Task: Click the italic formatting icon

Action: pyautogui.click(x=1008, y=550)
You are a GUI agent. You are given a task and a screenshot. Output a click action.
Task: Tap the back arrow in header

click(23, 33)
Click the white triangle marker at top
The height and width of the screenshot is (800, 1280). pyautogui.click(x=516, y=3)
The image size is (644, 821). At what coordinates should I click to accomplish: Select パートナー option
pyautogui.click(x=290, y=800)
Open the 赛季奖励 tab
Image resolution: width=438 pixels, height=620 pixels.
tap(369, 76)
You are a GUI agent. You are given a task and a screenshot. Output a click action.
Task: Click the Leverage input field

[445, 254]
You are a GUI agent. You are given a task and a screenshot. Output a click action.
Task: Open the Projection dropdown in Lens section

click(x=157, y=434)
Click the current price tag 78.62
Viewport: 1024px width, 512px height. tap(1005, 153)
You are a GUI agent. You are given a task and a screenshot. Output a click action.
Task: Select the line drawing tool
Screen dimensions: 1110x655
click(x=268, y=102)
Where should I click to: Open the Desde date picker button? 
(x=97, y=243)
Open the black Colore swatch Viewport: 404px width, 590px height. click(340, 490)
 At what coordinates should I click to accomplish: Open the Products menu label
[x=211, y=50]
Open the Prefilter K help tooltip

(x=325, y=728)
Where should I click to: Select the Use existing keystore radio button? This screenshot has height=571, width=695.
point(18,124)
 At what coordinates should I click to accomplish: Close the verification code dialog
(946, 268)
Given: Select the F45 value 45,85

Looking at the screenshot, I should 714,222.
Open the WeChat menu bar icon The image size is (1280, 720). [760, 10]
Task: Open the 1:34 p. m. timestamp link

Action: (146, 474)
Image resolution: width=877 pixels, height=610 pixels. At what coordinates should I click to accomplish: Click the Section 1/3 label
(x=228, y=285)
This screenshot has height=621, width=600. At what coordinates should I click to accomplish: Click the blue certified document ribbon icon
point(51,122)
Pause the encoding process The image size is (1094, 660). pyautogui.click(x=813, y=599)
---+---
Task directions
Your task is to transcribe, with no changes, only the lines of the listing above that lie between the line holding "At what coordinates should I click to accomplish: Close" and the line holding "Open the WeChat", inclusive.

Solution to this task
 At what coordinates should I click to accomplish: Close the verification code dialog
(946, 268)
Given: Select the F45 value 45,85

Looking at the screenshot, I should 714,222.
Open the WeChat menu bar icon The image size is (1280, 720). [760, 10]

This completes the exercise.